Os que vivem numa bolha costumam ser urbanoides, vão ao cinema com certa frequência, leem vários jornais por dia para tentar entender o mundo e acreditam que a base da justiça social está em igualar a partir de baixo, da educação primária. Os “bolhinhas” são da opinião de que a TV pública precisa ter forma e conteúdo diferenciados em relação à comercial. Acham que o bom jornalismo cria cidadãos, esse jornalismo local que conhece o terreno onde pisa e bate à porta para perguntar.
Quando um sujeito como Donald Trump vence as eleições norte-americanas, os inimigos da cultura apontam jocosos para os habitantes da bolha como se fossem idiotas, inocentes, bobos. Os reacionários fazem chacota daqueles que olham o mundo com profunda preocupação; e uma certa esquerda acusa tais pessoas de viver borbulhando, com seus suplementos de jornais e seus documentários, sem sair dos seus bairros para ver como é a classe trabalhadora real. Ser um “bolha” hoje, segundo nos rotulam, é algo que precisamos manter em segredo porque a cultura começa a ser algo mal visto. Como se fizéssemos parte de uma loja maçônica.
E o fato é que, perfeitamente cândidos, vemos nesta semana, na TV pública dos EUA, um documentário sobre Rikers – uma ilha-presídio ao norte de Nova York, onde os presos são amontoados de forma preventiva, alguns deles detidos por entrar no metrô sem pagar ou por um roubo na rua, esperando que chegue o julgamento. Como suas famílias não têm dinheiro para a fiança, eles esperam, às vezes durante anos. E os que não sabiam o que era a violência, as gangues ou a droga, aprendem ali mesmo para sobreviver. Todos os que aparecem no documentário são negros ou latinos. Não surpreende, já que 37% da população carcerária nos EUA é negra, embora os afro-americanos sejam apenas 12% do total do país.
Qual é a conclusão desses pequenos burgueses que vivem na bolha urbana sobre o grande documentário? Que a questão dos negros não foi resolvida, que continua havendo racismo e segregação, que não por acaso a exclusão social atinge sobretudo as populações não brancas.

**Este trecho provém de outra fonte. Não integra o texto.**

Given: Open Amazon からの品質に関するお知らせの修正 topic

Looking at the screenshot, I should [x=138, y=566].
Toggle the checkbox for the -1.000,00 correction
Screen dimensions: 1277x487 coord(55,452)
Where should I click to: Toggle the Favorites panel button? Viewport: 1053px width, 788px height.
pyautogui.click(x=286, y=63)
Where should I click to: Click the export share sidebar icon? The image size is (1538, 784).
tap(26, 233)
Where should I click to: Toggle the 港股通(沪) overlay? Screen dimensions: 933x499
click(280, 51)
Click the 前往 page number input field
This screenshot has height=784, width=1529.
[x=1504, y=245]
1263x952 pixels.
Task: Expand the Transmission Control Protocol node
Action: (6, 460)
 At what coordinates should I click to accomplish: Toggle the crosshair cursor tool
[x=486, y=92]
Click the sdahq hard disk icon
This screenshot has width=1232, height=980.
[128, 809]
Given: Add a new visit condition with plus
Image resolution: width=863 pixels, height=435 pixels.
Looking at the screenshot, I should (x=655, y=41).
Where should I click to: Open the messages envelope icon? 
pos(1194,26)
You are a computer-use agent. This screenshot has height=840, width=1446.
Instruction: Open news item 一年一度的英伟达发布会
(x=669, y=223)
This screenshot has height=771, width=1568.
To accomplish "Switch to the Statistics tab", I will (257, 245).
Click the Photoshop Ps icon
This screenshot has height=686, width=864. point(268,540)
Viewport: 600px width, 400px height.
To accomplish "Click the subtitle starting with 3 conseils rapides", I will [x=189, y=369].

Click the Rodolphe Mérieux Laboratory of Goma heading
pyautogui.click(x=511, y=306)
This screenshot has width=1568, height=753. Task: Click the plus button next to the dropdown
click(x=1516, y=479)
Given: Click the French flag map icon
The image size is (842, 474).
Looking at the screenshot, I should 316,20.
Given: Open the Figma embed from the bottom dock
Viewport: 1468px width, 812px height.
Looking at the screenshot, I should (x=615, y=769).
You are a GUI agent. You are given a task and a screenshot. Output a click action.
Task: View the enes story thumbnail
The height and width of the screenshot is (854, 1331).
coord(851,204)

Inesgotáveis em seu afã por olhar o mundo a partir de sua vida aveludada, os bolhinhas vão ao cinema para assistir a um documentário que acaba de estrear contando a vida de John Coltrane. É uma vida parecida com a de tantos negros que cresceram na segregação, mas que salva seu destino graças a um originalíssimo talento musical. Houve um momento de silêncio quase religioso na sala: quando Coltrane compõe e interpreta Alabama, honrando aquelas quatro meninas que morreram em 1963 durante um serviço religioso numa igreja de Birmingham (Alabama) por uma bomba detonada pela Ku Klux Klan, na época muito ativa. Enquanto ouvíamos a melodia, que é a expressão da dor, víamos na tela os encapuzados brancos, suas fogueiras, seus biocos recortados no azul da noite.O poder limpa até o mais repulsivo
O cinema estava lotado, uma sala grande abarrotada desses bolhas que, segundo se comenta, não querem saber do que ocorre lá fora. O eloquente silêncio continha não apenas a dor por incidentes que têm a minha idade, que ocorreram há não muito tempo; o silêncio estava lá também porque, tenho certeza, todos os espectadores são conscientes de que essa organização racista, antissemita, de supremacia branca, é hoje legal e apoiou Trump em sua campanha. Ao voltar para casa eu procurei no Google. Não fui a única. Esse nome, Ku Klux Klan, tem sido um dos mais buscados nos últimos tempos com uma pergunta: “A KKK é legal?” Como sempre ocorre, aos poucos vai tudo dando na mesma. O senhor Trump legitimará sua presidência fazendo fotos com dirigentes internacionais que encontrarão nele um pragmático, um cara simples. O poder limpa até o mais repulsivo. Mas o que eu me pergunto é: quem vive hoje na bolha? Somos nós, que procuramos desesperadamente uma explicação para essa deriva do mundo? Ou são os que alimentam seu espírito com páginas mentirosas e sectárias, que consolidam sua incapacidade de compreensão e os fazem viver temendo e abominando qualquer um que não lhe seja parecido?